On-Premise vs. Cloud Hadoop
As topics of conversation go, the terms “big data” and “Hadoop functionality” seem more appropriate for IT and CIOs than for CEOs and CFOs. Yet, choosing the right Hadoop provider for your business is every bit as much a business decision as it is a technical decision. After all, the ultimate goal of big data analytics is to obtain actionable insights and gain a competitive business advantage. To this end, here are the top 5 questions to ask, from a business perspective, when choosing between a cloud-based and an on-premise Hadoop provider.
1. Which platform is the most cost effective?
Choosing the right analytics platform and provider really comes down to how to store, manage and analyze massive amounts of data safely, effectively, and, above all, affordably. A traditional on-premise Hadoop platform tends to be quite expensive. After all, it is a physical platform requiring large numbers of servers, a large facility to house them, and large amounts of electricity to run them. Additionally, on-premise Hadoop platforms require on-site IT teams to make sure that everything runs smoothly. In contrast, cloud storage requires no expensive on-site hardware or support. In addition, companies that implement with Hadoop in the cloud providers have the benefit of purchasing access to a fully scalable storage and analytics platform while only paying for what they use.
2. Which platform will best accommodate rising data demands?
On-premise platforms come with hard limits on storage capacity and performance, all due to their physical nature. As a company’s data demands increase, more physical servers must be added to the cluster, and this process can be time-consuming and costly. With a cloud platform, there is total scalability, meaning that companies can access unlimited storage space on demand. If needed, literally thousands of virtual servers can be spun up in the cloud in minutes. Here again, companies only pay for the actual space that they use to meet increased data demands.
3. Which platform will increase productivity?

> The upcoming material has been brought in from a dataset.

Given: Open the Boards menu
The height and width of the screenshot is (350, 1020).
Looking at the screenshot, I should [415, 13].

With analytics platforms, productivity is a function of data accessibility. The drawback of on-premise platforms is that they come with set limitations regarding how quickly and easily data may be accessed. However, by using a cloud-based Hadoop platform, data can be accessed anytime from anywhere including on smartphones and tablets through an Internet connection. The result of this greater and faster access to data is increased productivity.
4. Which platform can enhance collaboration?

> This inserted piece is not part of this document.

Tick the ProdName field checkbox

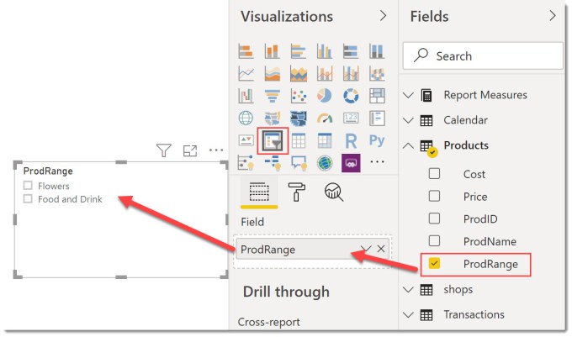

For organizations, the ability for individuals and teams to collaborate on projects in real-time is a big advantage. But, with on-premise Hadoop, this type of collaboration just isn’t possible. However, Hadoop in a virtual environment means that syncing can occur, ensuring that files that are being worked on by individual employees are automatically updated across all platforms. Then, regardless of size, these files can be shared between other co-workers and teams, ensuring full collaboration in real-time.

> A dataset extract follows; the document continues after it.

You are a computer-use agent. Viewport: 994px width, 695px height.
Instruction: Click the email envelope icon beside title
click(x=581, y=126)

5. Which platform offers the best security?
Although this may sound like an IT question, the degree of corporate security and protection that a platform provides can have a direct effect on business. When it comes to security, on-premise Hadoop platforms have a well-deserved reputation for excelling in this area. After all, sensitive data can safely be kept behind the corporate firewall. In contrast, the idea of storing sensitive information offsite with a cloud provider can make corporate business executives a bit nervous. However, today’s cloud service providers typically adhere to modern cloud security protocols such as built-in encryption, to protect data during transfer and at rest.
When comparing an on-premise vs cloud Hadoop platform, both IT and business executives need to work together to make sure that the solution works best from both a technical and a business standpoint.